## WHAT TO DO
Each line from the beginning of the data below through the line containing "This screenshot has height=876, width=988." should be repeated exactly, please.

»»

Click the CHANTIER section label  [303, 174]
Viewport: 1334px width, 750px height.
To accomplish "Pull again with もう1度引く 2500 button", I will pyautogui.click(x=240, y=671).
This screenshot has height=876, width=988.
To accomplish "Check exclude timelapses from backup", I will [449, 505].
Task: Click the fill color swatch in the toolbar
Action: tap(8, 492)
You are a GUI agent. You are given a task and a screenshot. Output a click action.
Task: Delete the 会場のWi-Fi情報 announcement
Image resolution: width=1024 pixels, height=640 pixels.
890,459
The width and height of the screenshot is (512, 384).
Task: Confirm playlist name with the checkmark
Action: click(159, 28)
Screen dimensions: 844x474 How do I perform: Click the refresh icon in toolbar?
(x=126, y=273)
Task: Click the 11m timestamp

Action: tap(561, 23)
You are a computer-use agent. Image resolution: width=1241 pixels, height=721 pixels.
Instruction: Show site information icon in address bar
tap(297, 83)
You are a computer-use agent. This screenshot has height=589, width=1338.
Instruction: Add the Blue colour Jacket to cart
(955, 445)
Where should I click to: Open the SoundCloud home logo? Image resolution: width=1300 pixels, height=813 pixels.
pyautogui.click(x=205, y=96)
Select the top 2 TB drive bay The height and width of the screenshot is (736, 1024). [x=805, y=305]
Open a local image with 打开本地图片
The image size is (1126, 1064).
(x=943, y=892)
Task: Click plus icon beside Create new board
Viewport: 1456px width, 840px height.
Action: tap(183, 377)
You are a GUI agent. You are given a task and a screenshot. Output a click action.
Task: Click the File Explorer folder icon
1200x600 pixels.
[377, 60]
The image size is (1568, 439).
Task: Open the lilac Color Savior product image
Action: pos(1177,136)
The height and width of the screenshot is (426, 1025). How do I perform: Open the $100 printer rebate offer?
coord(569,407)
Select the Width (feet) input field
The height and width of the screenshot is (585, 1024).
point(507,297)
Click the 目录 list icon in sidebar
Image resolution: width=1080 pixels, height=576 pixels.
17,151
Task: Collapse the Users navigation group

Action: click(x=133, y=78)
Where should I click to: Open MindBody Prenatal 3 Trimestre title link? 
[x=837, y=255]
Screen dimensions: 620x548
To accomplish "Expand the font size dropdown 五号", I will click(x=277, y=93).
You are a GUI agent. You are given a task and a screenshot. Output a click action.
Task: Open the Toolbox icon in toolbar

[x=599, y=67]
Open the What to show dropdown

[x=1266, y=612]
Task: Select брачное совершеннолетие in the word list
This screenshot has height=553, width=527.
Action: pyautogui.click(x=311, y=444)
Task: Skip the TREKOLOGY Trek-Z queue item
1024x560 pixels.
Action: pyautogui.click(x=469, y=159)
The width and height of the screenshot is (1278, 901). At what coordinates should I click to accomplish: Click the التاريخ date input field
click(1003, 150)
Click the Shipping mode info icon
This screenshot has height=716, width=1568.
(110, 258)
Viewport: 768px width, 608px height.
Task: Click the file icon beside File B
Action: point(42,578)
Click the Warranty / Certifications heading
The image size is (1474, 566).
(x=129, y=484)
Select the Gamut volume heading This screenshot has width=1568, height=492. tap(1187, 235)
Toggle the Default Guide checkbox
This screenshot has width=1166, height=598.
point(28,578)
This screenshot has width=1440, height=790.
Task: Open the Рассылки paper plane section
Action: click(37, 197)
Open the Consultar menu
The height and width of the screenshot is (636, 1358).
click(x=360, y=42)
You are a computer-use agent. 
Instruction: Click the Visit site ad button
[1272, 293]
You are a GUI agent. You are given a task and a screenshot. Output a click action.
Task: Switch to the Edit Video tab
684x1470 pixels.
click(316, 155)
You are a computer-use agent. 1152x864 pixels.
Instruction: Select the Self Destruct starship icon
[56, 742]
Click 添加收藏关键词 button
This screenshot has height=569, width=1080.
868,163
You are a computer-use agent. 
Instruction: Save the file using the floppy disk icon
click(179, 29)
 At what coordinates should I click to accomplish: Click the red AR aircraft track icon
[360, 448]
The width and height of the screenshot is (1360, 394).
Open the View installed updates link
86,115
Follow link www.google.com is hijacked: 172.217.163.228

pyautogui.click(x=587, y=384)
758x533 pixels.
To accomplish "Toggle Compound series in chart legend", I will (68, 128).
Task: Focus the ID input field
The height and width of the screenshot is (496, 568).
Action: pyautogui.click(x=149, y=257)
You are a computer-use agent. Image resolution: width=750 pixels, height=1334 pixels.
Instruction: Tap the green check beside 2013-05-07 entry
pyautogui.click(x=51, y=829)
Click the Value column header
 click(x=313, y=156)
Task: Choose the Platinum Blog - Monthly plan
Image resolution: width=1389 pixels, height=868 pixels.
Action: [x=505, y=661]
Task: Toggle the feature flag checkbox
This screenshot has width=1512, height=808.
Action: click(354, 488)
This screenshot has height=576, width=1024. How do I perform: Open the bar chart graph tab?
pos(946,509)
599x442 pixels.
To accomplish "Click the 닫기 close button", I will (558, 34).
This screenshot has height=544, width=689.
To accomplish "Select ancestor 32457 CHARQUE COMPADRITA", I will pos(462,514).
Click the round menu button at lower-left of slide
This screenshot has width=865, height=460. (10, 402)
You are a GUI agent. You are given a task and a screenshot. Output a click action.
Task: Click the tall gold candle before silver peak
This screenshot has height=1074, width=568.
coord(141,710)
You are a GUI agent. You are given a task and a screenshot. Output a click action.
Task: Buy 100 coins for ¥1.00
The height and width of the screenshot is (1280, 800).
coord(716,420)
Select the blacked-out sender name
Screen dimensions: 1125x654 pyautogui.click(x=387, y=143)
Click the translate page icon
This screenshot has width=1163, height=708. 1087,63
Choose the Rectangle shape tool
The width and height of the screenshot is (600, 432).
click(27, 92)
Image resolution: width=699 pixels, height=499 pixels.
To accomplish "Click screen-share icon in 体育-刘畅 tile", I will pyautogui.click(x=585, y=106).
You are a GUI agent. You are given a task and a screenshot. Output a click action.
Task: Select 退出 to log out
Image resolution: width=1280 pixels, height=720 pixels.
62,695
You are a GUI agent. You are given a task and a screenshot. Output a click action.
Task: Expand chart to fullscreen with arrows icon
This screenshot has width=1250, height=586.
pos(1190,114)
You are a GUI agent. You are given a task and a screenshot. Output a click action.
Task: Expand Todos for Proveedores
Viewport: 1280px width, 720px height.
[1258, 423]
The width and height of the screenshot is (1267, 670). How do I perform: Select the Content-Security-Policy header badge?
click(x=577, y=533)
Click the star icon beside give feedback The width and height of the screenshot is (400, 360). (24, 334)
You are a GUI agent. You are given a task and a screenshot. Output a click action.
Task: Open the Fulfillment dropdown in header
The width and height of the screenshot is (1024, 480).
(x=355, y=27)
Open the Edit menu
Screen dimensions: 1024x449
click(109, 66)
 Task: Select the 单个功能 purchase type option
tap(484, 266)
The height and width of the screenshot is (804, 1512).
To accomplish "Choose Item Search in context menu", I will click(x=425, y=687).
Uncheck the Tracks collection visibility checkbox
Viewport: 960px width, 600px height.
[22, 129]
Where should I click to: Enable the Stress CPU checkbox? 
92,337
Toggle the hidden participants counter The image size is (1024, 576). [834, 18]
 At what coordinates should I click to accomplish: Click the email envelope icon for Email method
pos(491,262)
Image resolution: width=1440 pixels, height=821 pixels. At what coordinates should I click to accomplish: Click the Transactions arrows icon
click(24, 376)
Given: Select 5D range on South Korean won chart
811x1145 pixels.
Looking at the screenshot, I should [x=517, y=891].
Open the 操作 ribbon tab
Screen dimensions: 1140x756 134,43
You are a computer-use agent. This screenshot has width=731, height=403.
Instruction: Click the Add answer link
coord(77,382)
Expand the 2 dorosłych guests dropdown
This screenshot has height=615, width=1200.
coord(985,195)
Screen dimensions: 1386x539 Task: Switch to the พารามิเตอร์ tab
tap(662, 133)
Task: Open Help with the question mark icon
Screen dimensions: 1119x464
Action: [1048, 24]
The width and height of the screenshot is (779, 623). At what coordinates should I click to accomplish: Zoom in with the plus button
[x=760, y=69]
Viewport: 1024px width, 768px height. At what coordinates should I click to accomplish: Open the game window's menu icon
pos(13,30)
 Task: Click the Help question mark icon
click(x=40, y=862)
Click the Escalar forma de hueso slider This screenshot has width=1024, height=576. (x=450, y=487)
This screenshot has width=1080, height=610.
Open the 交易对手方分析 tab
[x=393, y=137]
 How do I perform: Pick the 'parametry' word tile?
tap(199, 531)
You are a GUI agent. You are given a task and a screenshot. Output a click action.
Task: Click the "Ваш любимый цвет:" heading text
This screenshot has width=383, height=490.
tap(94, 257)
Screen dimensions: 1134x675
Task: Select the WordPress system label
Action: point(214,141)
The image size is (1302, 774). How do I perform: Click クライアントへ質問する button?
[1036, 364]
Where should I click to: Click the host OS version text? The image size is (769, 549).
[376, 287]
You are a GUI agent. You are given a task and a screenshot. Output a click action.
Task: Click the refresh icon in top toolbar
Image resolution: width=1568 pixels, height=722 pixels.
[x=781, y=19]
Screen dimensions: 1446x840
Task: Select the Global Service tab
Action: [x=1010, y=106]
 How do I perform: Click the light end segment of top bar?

««

## WORKED SOLUTION
Click the CHANTIER section label  [303, 174]
Viewport: 1334px width, 750px height.
To accomplish "Pull again with もう1度引く 2500 button", I will pyautogui.click(x=240, y=671).
This screenshot has height=876, width=988.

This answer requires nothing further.